Mountainman gave me this link and I thought I would share.
My Dad worked at Schafers at Camp 10 and Camp 8. Camp 10 was above Grisdale WA a way and Camp 8 was south of Oakville WA on Garrad Cr.

Schafer Brothers Logging Company


----------



## KYLogger (Jun 13, 2012)

Awesome Pics! Went great with my morning coffee. Thanks!

Tom


----------



## mdavlee (Jun 13, 2012)

Nice set of pictures.


----------



## slowp (Jun 13, 2012)

That's quite the collection. It looks like it never rained back then.:smile2:


----------



## ShaneLogs (Jun 13, 2012)

Wow! Nice pictures, as Slowp said, It does look pretty dry.


----------



## OlympicYJ (Jun 13, 2012)

Have you seen the videos hump? The WA state archives has the first film. Silent and all steam days. Goes from the woods through the mills really cool. Then there was a newere one that covered the Olympic Camp/Camp 10. It has color and sound lol :cool2:


----------



## bert0168 (Jun 13, 2012)

Cool pictures 

Are they driving pile for the trestle bridges?

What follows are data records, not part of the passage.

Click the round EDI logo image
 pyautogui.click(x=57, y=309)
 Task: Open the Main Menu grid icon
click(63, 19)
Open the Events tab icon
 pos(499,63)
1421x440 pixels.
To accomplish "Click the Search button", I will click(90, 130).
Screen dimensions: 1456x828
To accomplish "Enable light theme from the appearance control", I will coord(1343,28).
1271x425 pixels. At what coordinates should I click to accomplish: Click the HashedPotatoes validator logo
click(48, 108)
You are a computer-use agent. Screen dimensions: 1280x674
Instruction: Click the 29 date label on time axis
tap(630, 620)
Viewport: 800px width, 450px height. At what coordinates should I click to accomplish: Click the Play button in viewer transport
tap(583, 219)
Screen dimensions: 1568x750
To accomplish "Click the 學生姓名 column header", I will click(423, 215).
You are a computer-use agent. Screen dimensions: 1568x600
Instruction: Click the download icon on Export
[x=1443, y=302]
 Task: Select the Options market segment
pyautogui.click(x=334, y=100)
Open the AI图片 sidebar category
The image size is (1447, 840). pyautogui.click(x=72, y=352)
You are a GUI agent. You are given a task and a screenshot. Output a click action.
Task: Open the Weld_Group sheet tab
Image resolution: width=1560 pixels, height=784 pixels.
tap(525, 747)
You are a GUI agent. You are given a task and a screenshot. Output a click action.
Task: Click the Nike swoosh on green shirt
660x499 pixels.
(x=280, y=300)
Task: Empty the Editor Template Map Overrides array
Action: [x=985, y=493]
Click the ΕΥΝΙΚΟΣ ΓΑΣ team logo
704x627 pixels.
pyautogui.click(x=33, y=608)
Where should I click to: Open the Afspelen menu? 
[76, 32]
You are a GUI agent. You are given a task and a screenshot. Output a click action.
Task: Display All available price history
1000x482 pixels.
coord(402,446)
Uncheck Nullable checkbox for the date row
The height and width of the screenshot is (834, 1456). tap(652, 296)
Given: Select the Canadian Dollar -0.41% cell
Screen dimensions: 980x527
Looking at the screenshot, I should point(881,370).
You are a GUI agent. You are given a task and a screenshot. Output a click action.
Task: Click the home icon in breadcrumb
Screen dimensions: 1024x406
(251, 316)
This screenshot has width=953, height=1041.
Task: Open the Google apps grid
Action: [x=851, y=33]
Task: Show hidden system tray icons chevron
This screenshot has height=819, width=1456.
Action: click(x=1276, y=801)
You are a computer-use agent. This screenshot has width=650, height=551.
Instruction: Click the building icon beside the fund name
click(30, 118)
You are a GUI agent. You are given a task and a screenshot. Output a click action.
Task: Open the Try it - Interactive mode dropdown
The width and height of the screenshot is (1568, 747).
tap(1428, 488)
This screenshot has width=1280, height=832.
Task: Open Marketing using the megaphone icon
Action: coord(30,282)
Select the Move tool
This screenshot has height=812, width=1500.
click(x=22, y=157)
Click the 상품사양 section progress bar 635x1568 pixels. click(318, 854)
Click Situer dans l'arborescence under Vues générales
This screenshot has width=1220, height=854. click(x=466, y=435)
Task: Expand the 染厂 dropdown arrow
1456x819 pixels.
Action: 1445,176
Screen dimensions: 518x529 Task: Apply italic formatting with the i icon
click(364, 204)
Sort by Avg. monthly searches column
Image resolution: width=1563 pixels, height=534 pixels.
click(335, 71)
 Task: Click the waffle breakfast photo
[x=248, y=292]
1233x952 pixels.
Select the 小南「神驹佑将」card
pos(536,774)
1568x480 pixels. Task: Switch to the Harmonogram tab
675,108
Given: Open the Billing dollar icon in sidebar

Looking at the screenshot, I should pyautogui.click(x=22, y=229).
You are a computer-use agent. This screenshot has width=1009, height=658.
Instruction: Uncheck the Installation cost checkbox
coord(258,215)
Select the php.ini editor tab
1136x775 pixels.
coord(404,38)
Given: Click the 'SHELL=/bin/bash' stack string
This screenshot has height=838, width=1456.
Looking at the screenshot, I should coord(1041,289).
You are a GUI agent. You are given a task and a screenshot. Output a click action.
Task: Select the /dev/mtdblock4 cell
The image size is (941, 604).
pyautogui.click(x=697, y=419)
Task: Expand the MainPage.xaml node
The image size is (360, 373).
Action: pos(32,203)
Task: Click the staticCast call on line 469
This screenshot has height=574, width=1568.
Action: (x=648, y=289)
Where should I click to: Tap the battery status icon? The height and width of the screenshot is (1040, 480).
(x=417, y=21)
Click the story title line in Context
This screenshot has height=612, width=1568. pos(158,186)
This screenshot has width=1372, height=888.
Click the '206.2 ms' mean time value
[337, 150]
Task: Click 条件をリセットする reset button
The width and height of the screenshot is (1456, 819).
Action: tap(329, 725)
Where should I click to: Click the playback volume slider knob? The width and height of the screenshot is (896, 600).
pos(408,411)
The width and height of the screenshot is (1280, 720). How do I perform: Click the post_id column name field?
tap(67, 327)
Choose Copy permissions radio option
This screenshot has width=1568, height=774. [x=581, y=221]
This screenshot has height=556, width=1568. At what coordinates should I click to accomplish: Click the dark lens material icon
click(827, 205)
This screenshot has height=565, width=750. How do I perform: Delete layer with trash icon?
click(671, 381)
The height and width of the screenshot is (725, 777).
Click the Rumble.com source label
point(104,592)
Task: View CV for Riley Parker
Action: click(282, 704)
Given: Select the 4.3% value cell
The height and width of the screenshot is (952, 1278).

The true meaning of "Go big or go home!"


----------



## Humptulips (Jun 14, 2012)

OlympicYJ said:


> Have you seen the videos hump? The WA state archives has the first film. Silent and all steam days. Goes from the woods through the mills really cool. Then there was a newere one that covered the Olympic Camp/Camp 10. It has color and sound lol :cool2:



Yes, I've seen the videos. Not the color one though.


----------



## Humptulips (Jun 14, 2012)

slowp said:


> That's quite the collection. It looks like it never rained back then.:smile2:



I thought about that. I bet with those old cameras they couldn't take pictures in the rain very good.
My Dad said when Kinsey came around taking pictures it was always in the summer.


----------